* _Problem statement_:
Repeat, exactly as written, the lines from the one with "Image resolution: width=746" to the final line of the listing, and keep every picture out.

-- Opening Marker --

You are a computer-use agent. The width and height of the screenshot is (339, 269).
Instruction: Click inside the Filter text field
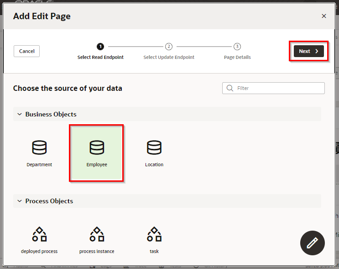pos(278,88)
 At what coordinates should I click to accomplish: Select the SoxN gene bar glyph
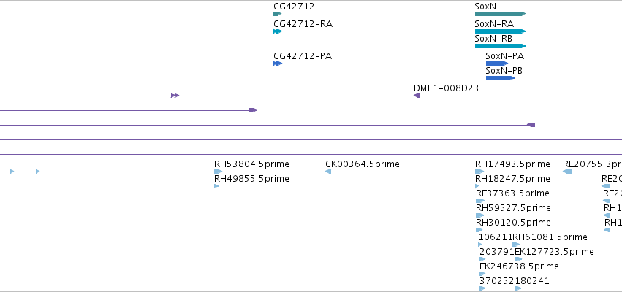[x=500, y=14]
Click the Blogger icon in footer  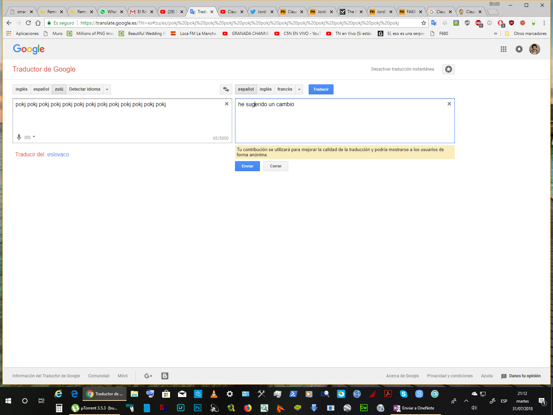tap(165, 376)
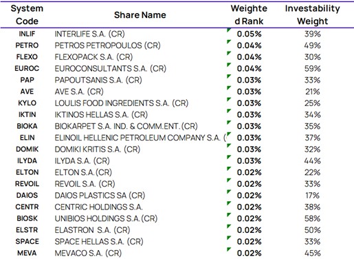Click the green corner flag in FLEXOPACK row
Viewport: 354px width, 259px height.
[x=228, y=53]
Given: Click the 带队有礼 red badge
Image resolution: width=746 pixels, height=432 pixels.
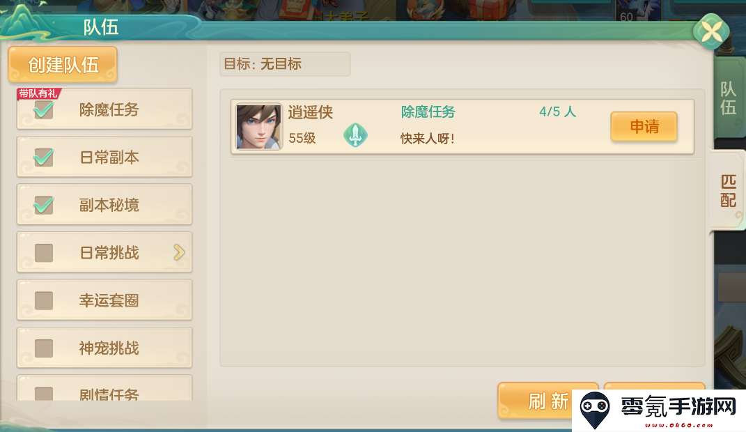Looking at the screenshot, I should [38, 93].
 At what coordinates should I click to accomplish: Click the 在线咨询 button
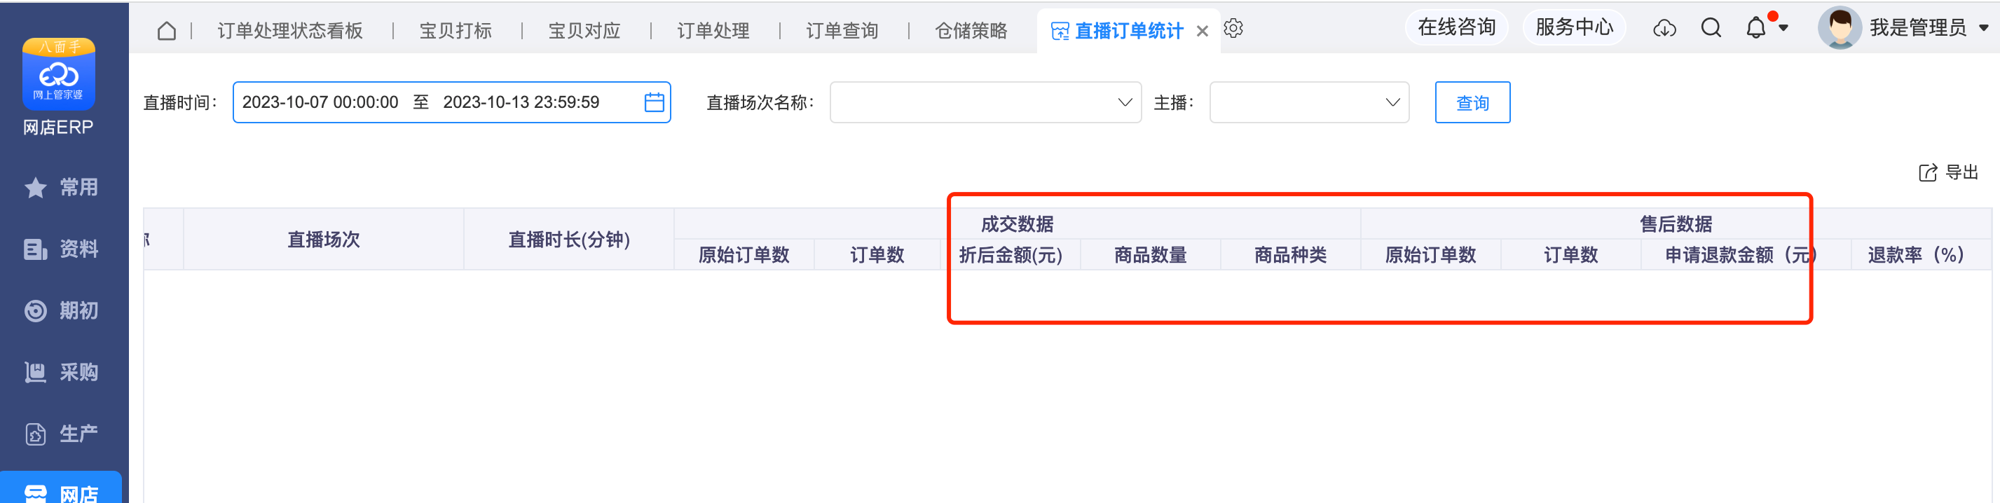click(x=1457, y=27)
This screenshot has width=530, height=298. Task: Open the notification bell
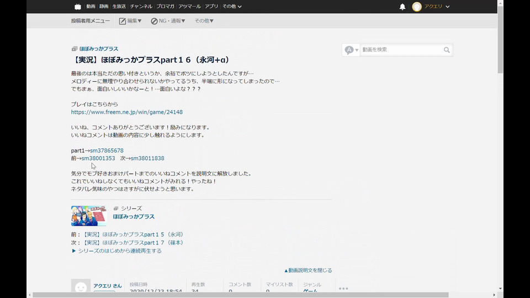[402, 7]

-- Closing Marker --

* _Exercise response_:
Image resolution: width=746 pixels, height=432 pixels.
Looking at the screenshot, I should [38, 93].
 At what coordinates should I click to accomplish: Click the 在线咨询 button
click(x=1457, y=27)
This screenshot has width=530, height=298. Task: Open the notification bell
[402, 7]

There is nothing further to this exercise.